Paul Donovan, chief economist at UBS Global Wealth Management, said the UK now had the third highest number of dollar millionaires, which he called “far more… than the UK economy deserves”.

He added that countries such as France and Italy, where the number of millionaires is expected to rise by 16% and 9% respectively, are seeing more “organic” growth, while the UK’s growth will be offset by capital outflows due to a variety of “push and pull” factors.

This is partly due to natural shifts in wealth distribution as the world economy undergoes structural changes and capital moves around the world, he said at a press conference.

Other factors driving the decline in millionaires include Britain’s imposition of sanctions on Russia – while wealthy Russians have long looked to London as a place to store their wealth – and “non-native millionaires” continually looking to low-tax locations such as Dubai and Singapore, Donovan added.

He did not cite Britain’s newly elected center-left Labour Party as a contributing factor to the forecast. Instead, he noted that changes to the UK’s so-called “non-resident” tax regimeinitiated by the newly ousted Conservative government, had a “small, insignificant” impact.

Meanwhile, the report said the number of US dollar millionaires in Russia increased by 21%. Donovan said that was partly due to currency fluctuations, as well as recent trends in the commodities and energy markets that have favored owners of those businesses.

Another country where the number of dollar millionaires is expected to decline is the Netherlands, where the number of wealthy individuals is estimated to fall by 4%.

Rising inequality?

UBS sees global wealth growth recovering in 2023, rising 4.2% after a 3% decline in 2022. The recovery is largely led by the EMEA (Europe, Middle East and Africa) region, which is up 4.8%, compared to 4.4% in Asia-Pacific and 3.5% in the Americas.

Meanwhile, the report paints a mixed picture of how wealth inequality is growing. Between 2000 and 2030, UBS said wealth mobility – a person’s ability to move up the wealth ladder over their lifetime – will improve overall.

The report found that people who start in the lowest income bracket have a 60% chance of moving up at least one income bracket and a one-third chance of moving up two or more income brackets.

However, the rise of the wealthy in major economies is distorting figures on average wealth.

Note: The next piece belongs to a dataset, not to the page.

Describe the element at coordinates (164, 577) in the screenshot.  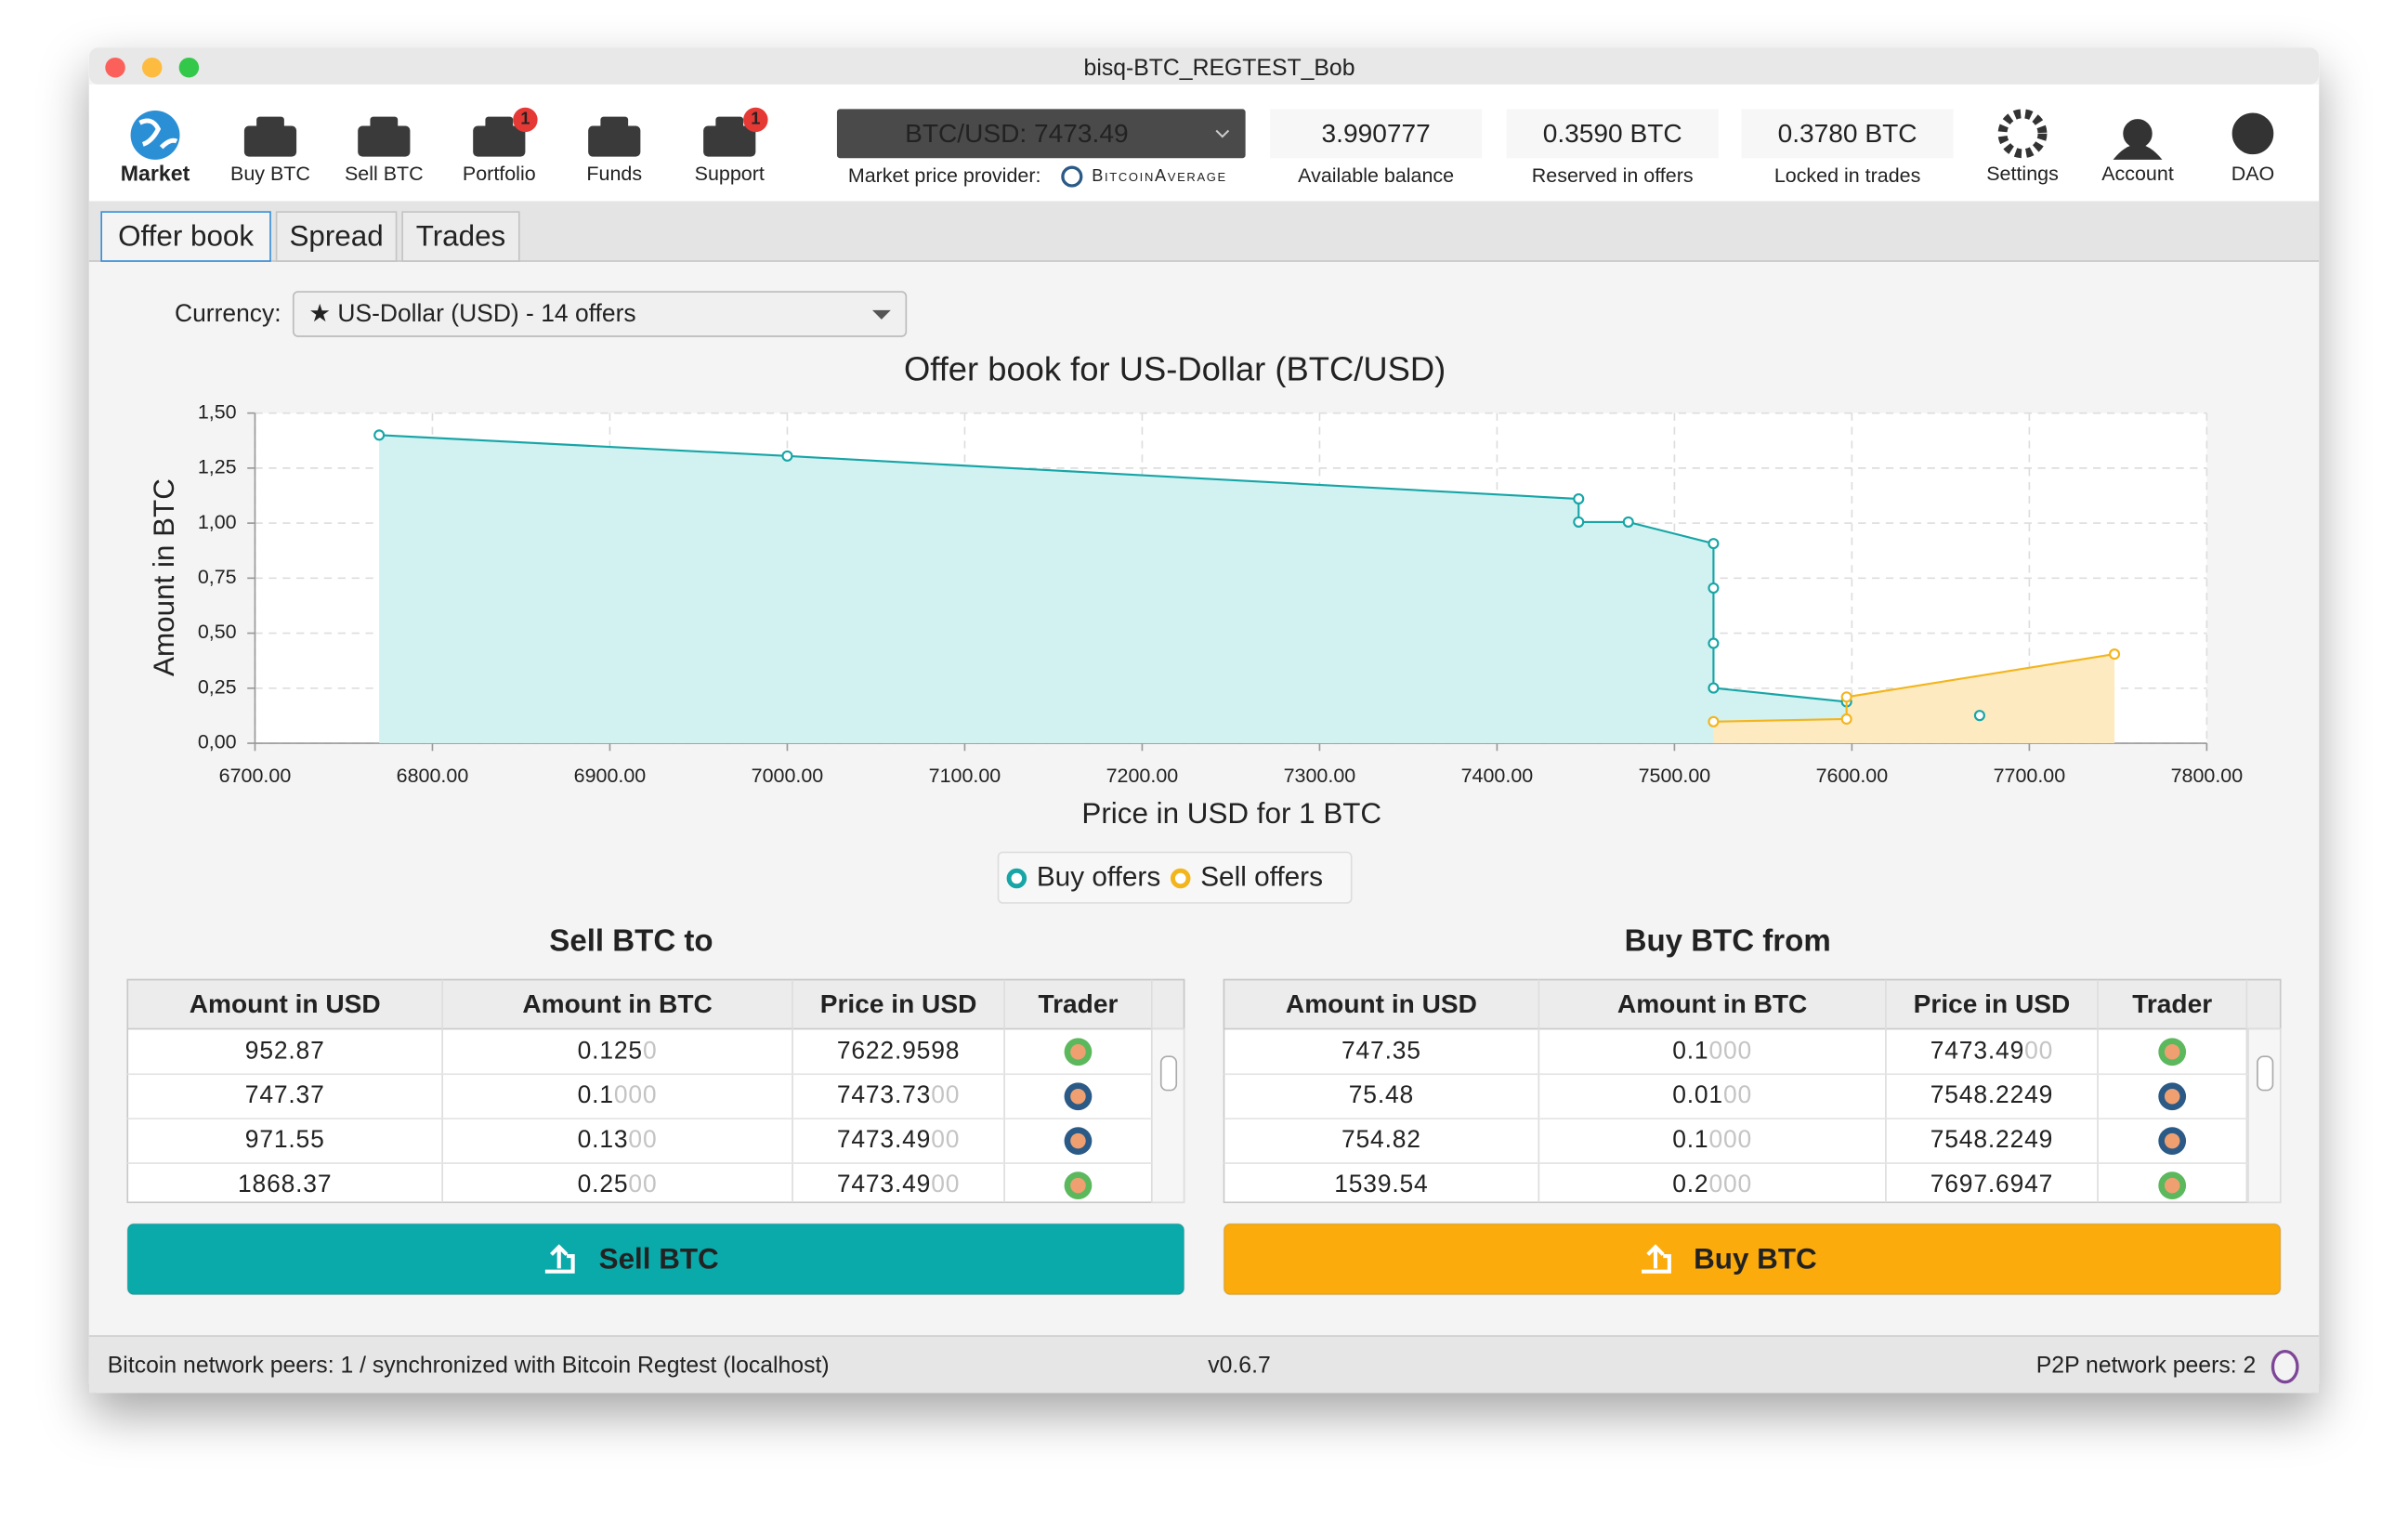
I see `y-axis-label: Amount in BTC` at that location.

The Wealth Tax and the Next Great Migration

“Some of these personal wealth findings will not surprise most readers, but others may be very surprising. Many may not recognise their own country. They may feel like the reported growth or decline in wealth has passed without them noticing,” UBS said in the report.

The reason is that in many countries, the rise in average wealth has overlooked a sharp fall in median wealth – implying rising inequality, as wealth becomes more concentrated in the hands of the richest.

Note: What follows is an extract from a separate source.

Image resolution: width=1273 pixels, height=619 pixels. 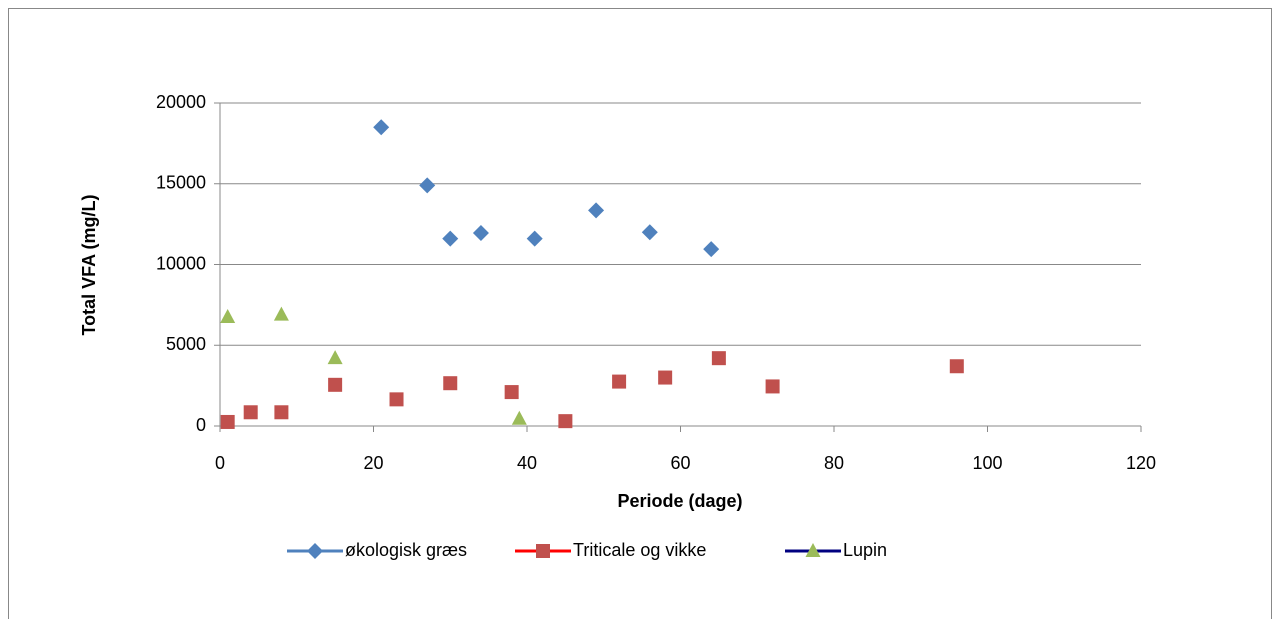 What do you see at coordinates (987, 463) in the screenshot?
I see `x-tick-label: 100` at bounding box center [987, 463].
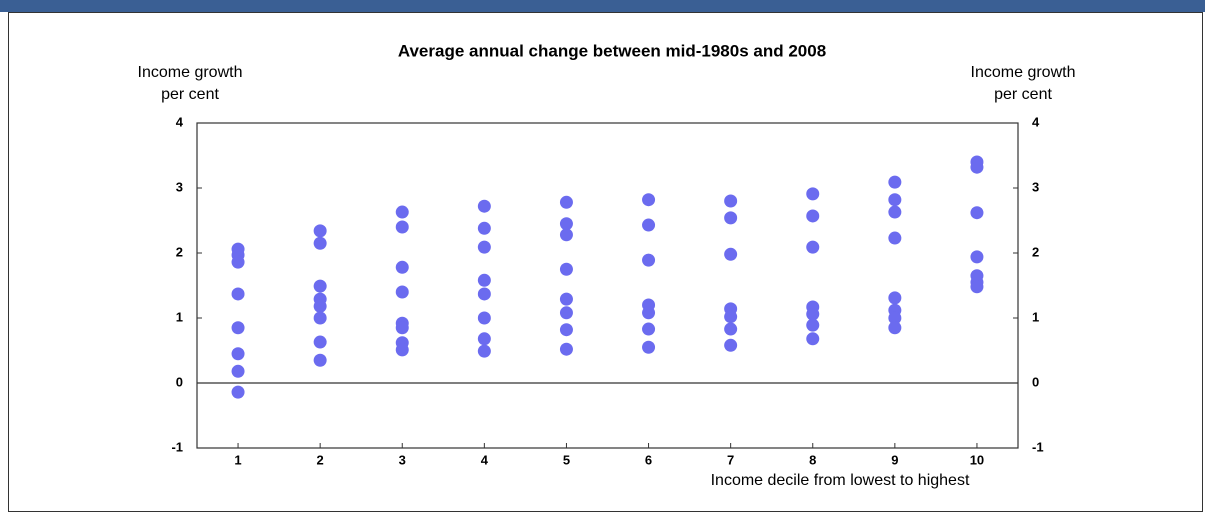 Image resolution: width=1205 pixels, height=517 pixels. What do you see at coordinates (1036, 382) in the screenshot?
I see `y2-tick-label: 0` at bounding box center [1036, 382].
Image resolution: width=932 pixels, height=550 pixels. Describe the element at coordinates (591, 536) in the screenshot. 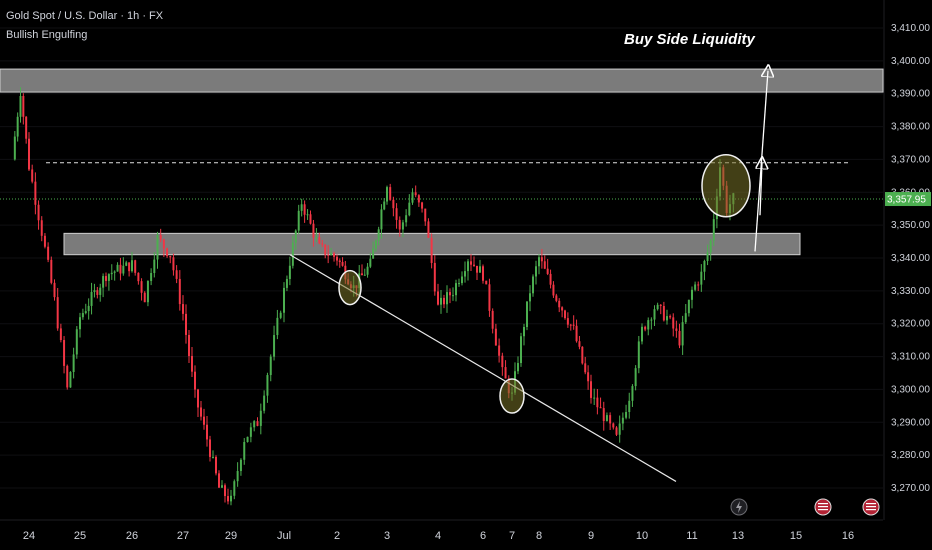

The countries with the most unequal median wealth include France and Mexico, where median wealth is more than double. In mainland China, Hong Kong and Taiwan, median wealth is nearly three times higher, and in the United States, Brazil and the United Arab Emirates, median wealth is five times higher.

Horizontal transfer of assets

While great transfer of wealth between generations In a long-debated move, UBS identified in a report this year that wealth is not only going down but also trending “sideways” for married couples.

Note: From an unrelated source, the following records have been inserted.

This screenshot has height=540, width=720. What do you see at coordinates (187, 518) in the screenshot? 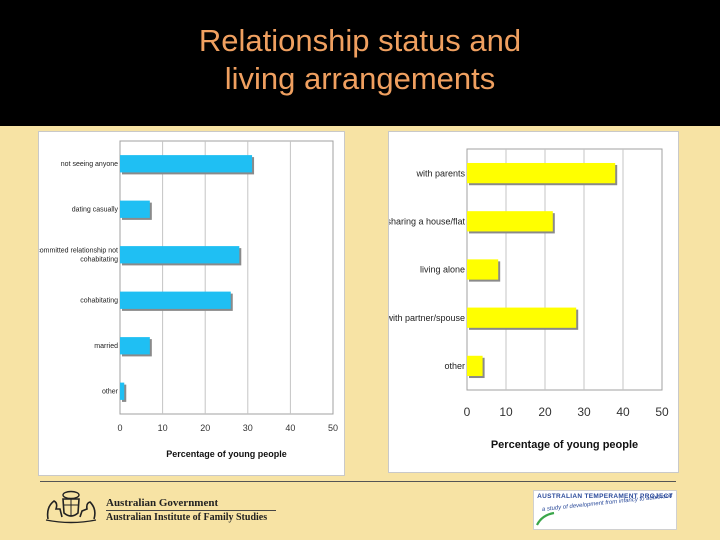
I see `institute-name: Australian Institute of Family Studies` at bounding box center [187, 518].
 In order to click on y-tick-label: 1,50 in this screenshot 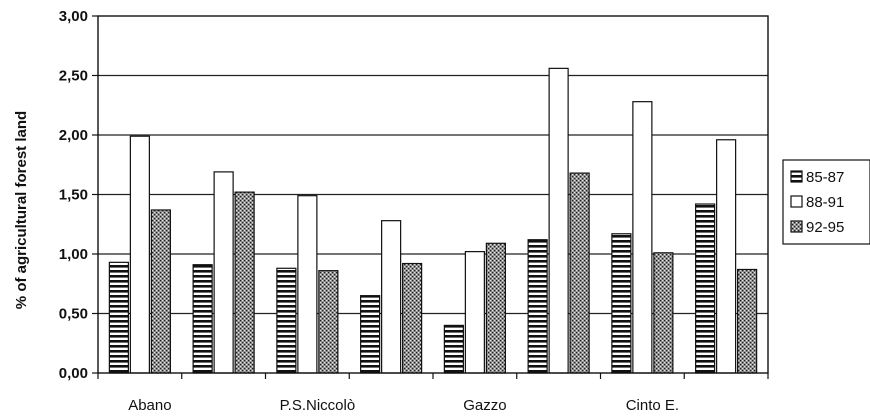, I will do `click(74, 196)`.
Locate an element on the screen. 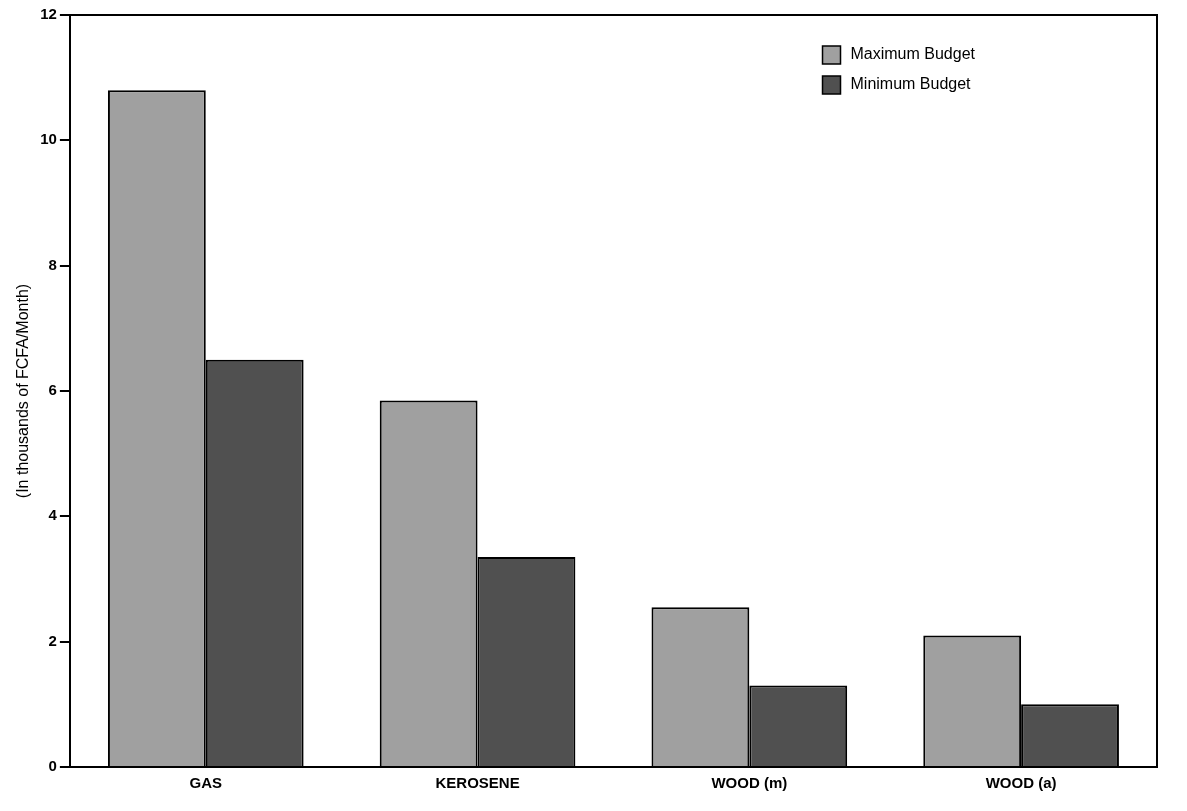 Image resolution: width=1187 pixels, height=811 pixels. x-tick-label: GAS is located at coordinates (206, 783).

Of the roughly $83 trillion expected to be transferred over the next 20 to 25 years, UBS estimates that $9 trillion will be transferred “intragenerationally,” or horizontally, to spouses. Given average life expectancies and the age gap between couples, more than 10 percent of the large wealth transfers will go to women.

Typically, spouses will hold onto this inheritance for an average of four years before passing it on to their children, with the largest horizontal and vertical transfers of wealth occurring in the Americas, UBS added.